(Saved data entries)
"""

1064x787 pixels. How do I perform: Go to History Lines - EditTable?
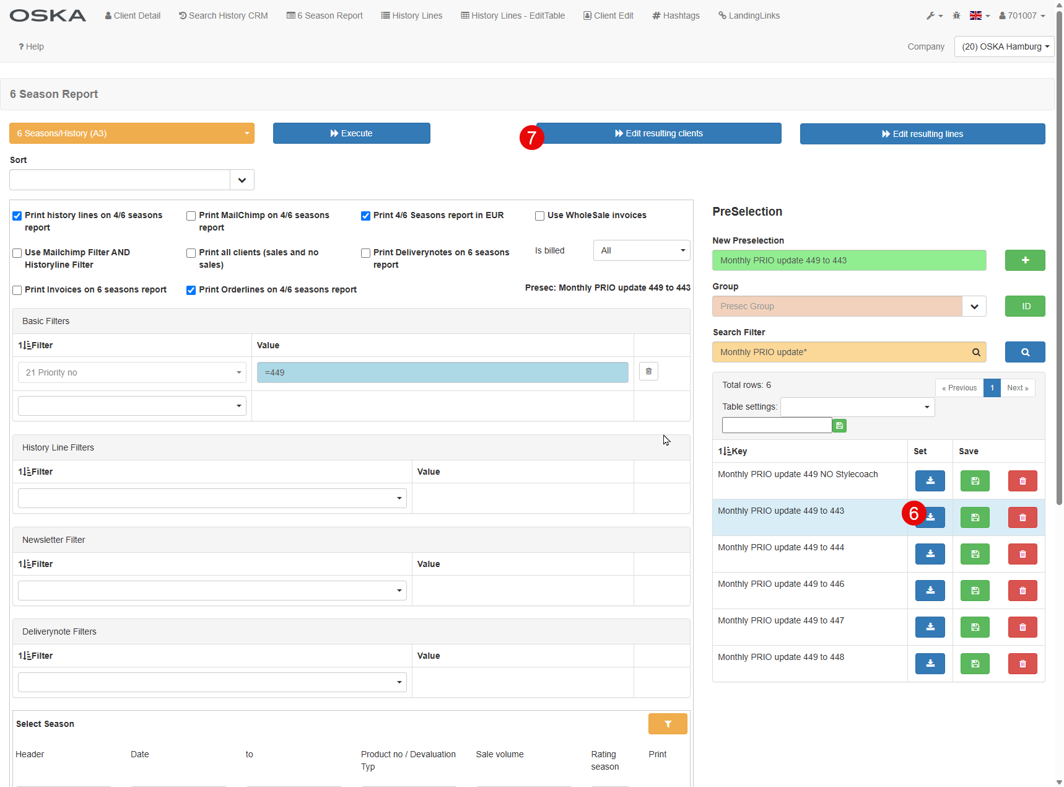coord(513,15)
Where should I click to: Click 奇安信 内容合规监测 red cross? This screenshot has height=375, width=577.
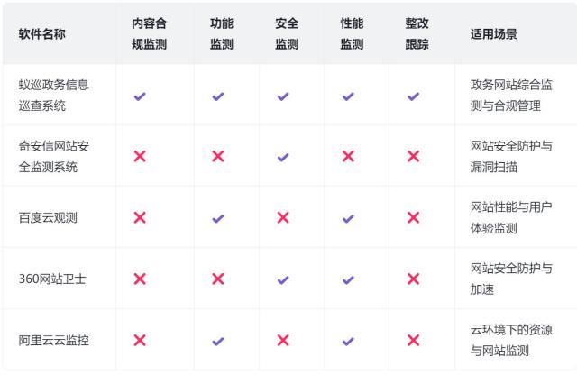tap(140, 156)
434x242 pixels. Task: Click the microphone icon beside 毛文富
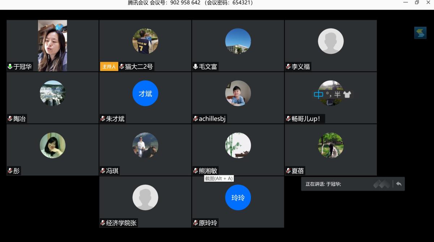click(195, 67)
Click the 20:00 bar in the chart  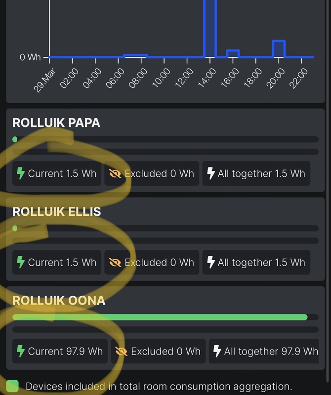tap(279, 49)
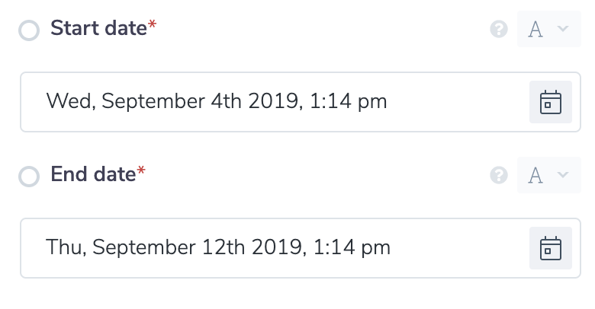Image resolution: width=595 pixels, height=309 pixels.
Task: Click the word 'September' in the Start date value
Action: (153, 101)
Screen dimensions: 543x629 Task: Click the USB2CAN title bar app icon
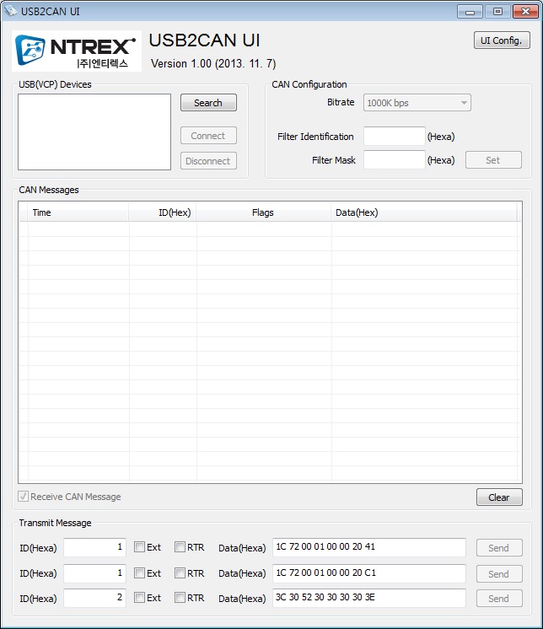(11, 11)
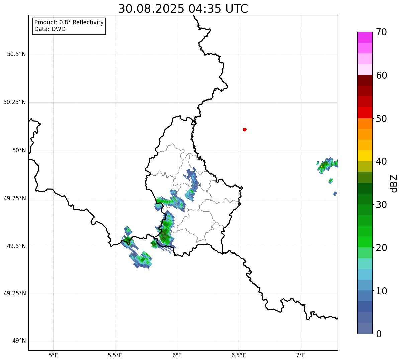402x362 pixels.
Task: Click the 20 dBZ bright green colorbar segment
Action: click(x=365, y=242)
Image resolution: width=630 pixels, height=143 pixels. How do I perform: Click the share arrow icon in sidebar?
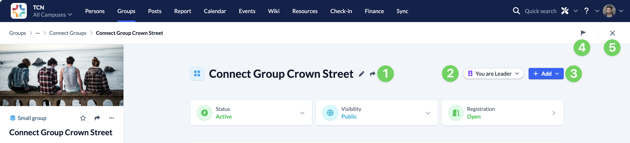[97, 118]
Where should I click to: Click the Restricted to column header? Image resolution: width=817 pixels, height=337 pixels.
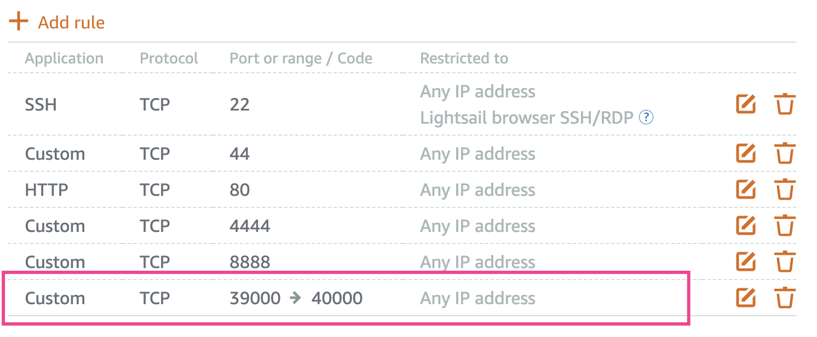click(x=464, y=59)
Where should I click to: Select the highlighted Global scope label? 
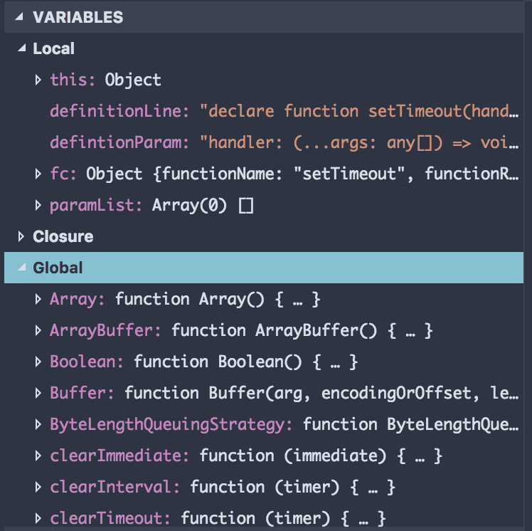(58, 268)
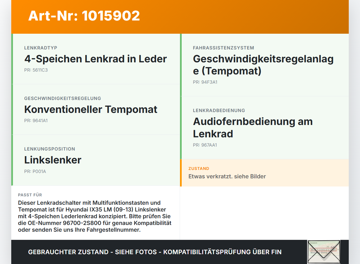The width and height of the screenshot is (360, 264).
Task: Click the orange ZUSTAND label
Action: 199,169
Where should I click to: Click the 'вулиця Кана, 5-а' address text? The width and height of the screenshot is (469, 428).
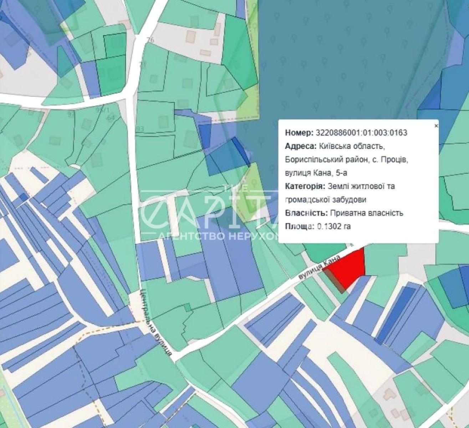[316, 173]
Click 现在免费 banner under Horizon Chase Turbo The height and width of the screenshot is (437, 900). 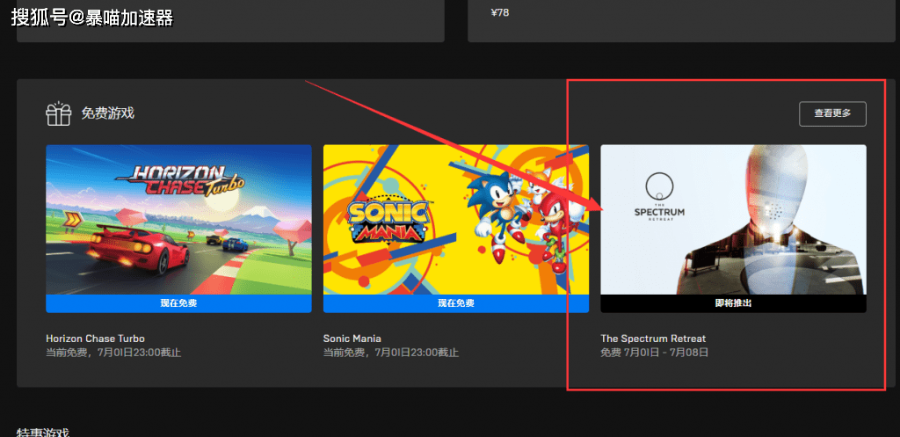point(178,303)
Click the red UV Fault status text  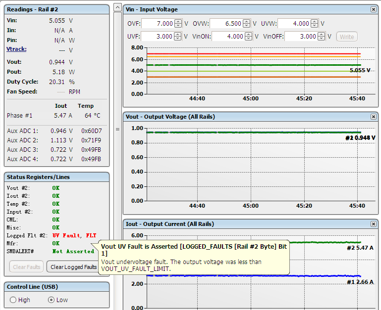[x=66, y=235]
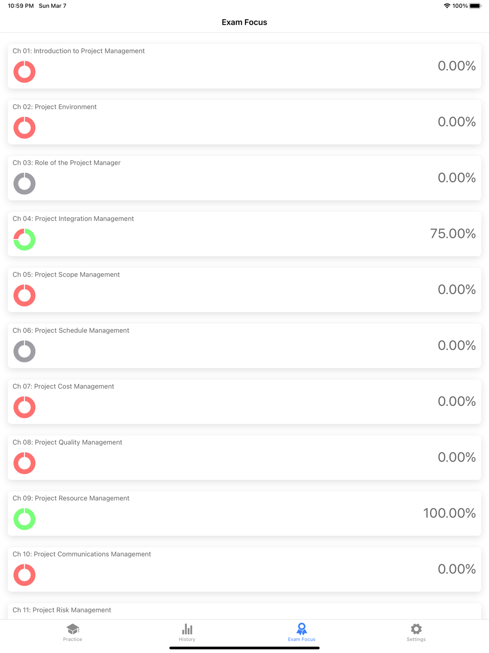Open Ch 02: Project Environment card

[245, 122]
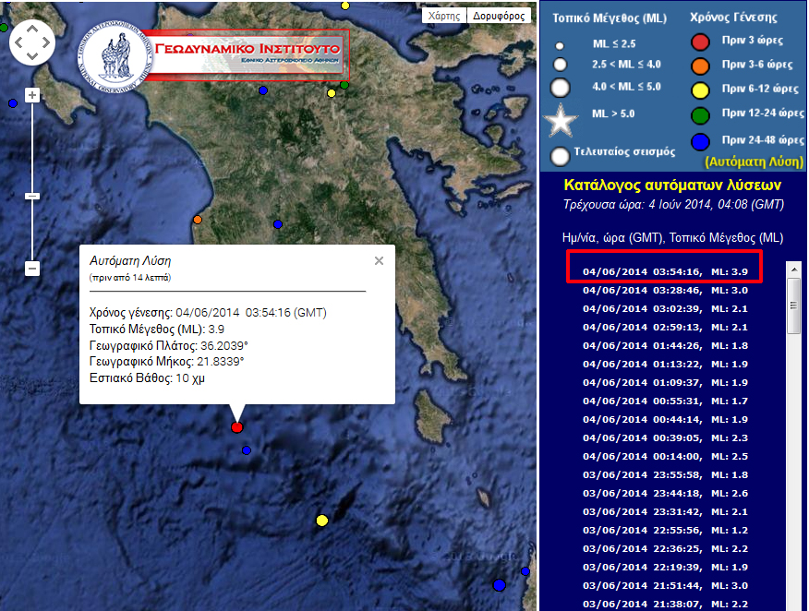Image resolution: width=809 pixels, height=611 pixels.
Task: Pan the map down using the down arrow
Action: 32,56
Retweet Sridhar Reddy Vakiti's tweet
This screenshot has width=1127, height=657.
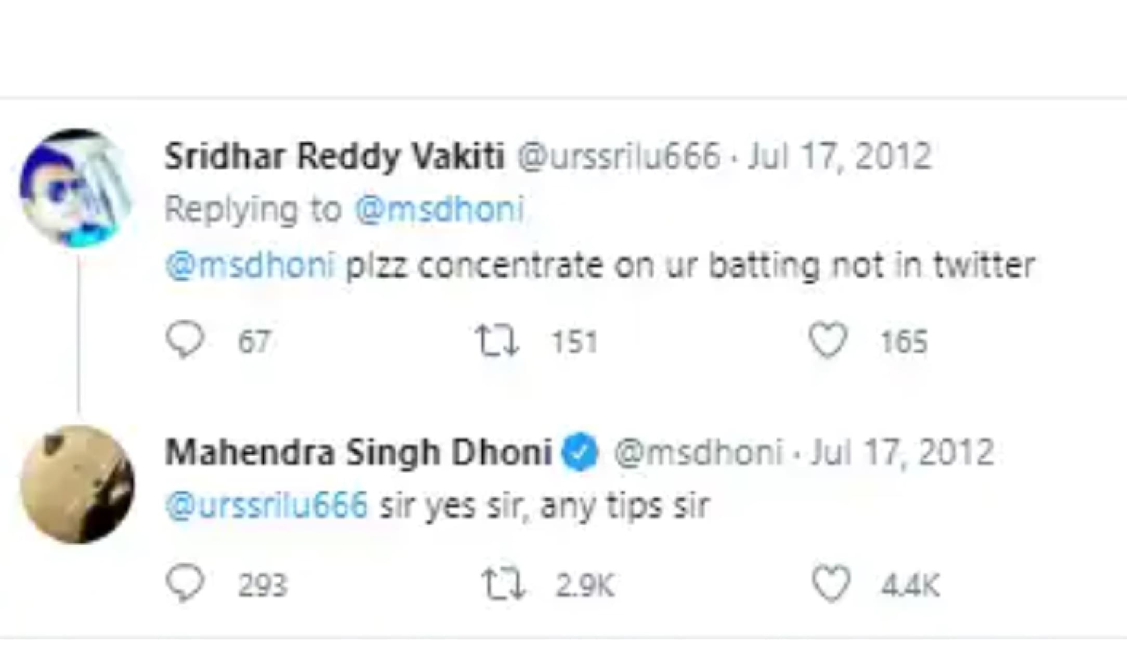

"""

> PROBLEM DETAILS: The required output is an exact copy of the lines from the one with "Retweet Sridhar Reddy Vakiti's tweet" through the final line of the data above, with pictures removed.

> TASK SOLUTION:
Retweet Sridhar Reddy Vakiti's tweet
This screenshot has width=1127, height=657.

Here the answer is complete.